Mais imposer des tests ADN pourrait se heurter au reste du droit français où le lien biologique ne fonde pas toujours la parenté. Le père d'un enfant né par PMA avec les gamètes d'un donneur anonyme est par exemple reconnu automatiquement comme père par l'état civil, alors qu'il n'a aucun lien biologique avec sa progéniture. Sans parler des enfants nés sous X et dont la filiation est reconnue avec leurs parents adoptifs, sans liens biologiques là encore.

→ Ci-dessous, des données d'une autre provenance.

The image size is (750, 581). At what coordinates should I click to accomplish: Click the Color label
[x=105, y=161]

Concrètement, cela changerait quoi ? Les enfants issus de GPA peuvent aujourd'hui bénéficier de la nationalité française, depuis la circulaire Taubira publiée en 2014. Mais sans filiation, certains actes de la vie quotidienne peuvent se révéler difficiles. Si leurs actes de naissance sont retranscrits dans les registres français, ces familles pourront accéder au livret de famille. Demander un passeport, une carte d'identité ou encore s'inscrire à la Sécurité sociale serait alors plus facile. Pour Doan Luu, porte-parole de l'association des parents et futurs parents gays et lesbiens, "le livret de famille reste obligatoire en France et même si on peut s'en passer, il est demandé lors de l'inscription à l'école ou à la cantine". Il rappelle que ces enfants, "nés de Français", ont "droit à des papiers comme les autres". C'est pour cette raison que l'association veut une transcription complète des actes de naissance étrangers et pas seulement l'inscription du père biologique.

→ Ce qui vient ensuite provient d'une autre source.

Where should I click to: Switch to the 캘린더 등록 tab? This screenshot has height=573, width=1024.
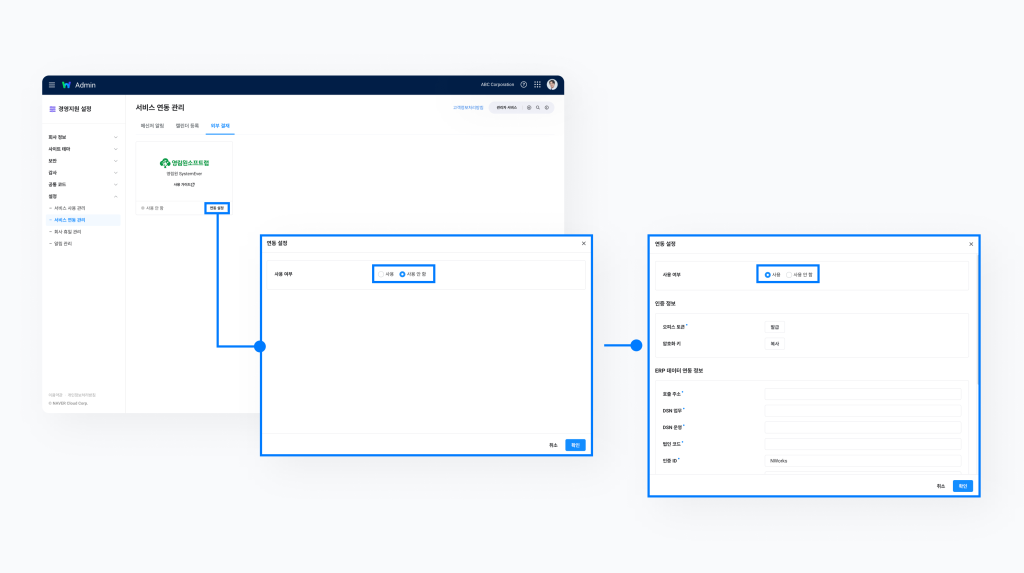[187, 126]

Un juriste, proche du dossier, minimise cependant la portée de la transcription de ces actes de naissance : "ce serait une solution à minima, surtout si le deuxième parent n'apparaît pas sur l'acte". "De plus, des résistances peuvent continuer à apparaître en France comme on le voit localement quand des tribunaux refusent l'adoption dans le cadre de PMA", estime ce spécialiste qui souhaite rester anonyme. Selon lui, plus la Cour de cassation sera précise dans sa décision et moins elle laissera la porte ouverte aux interprétations.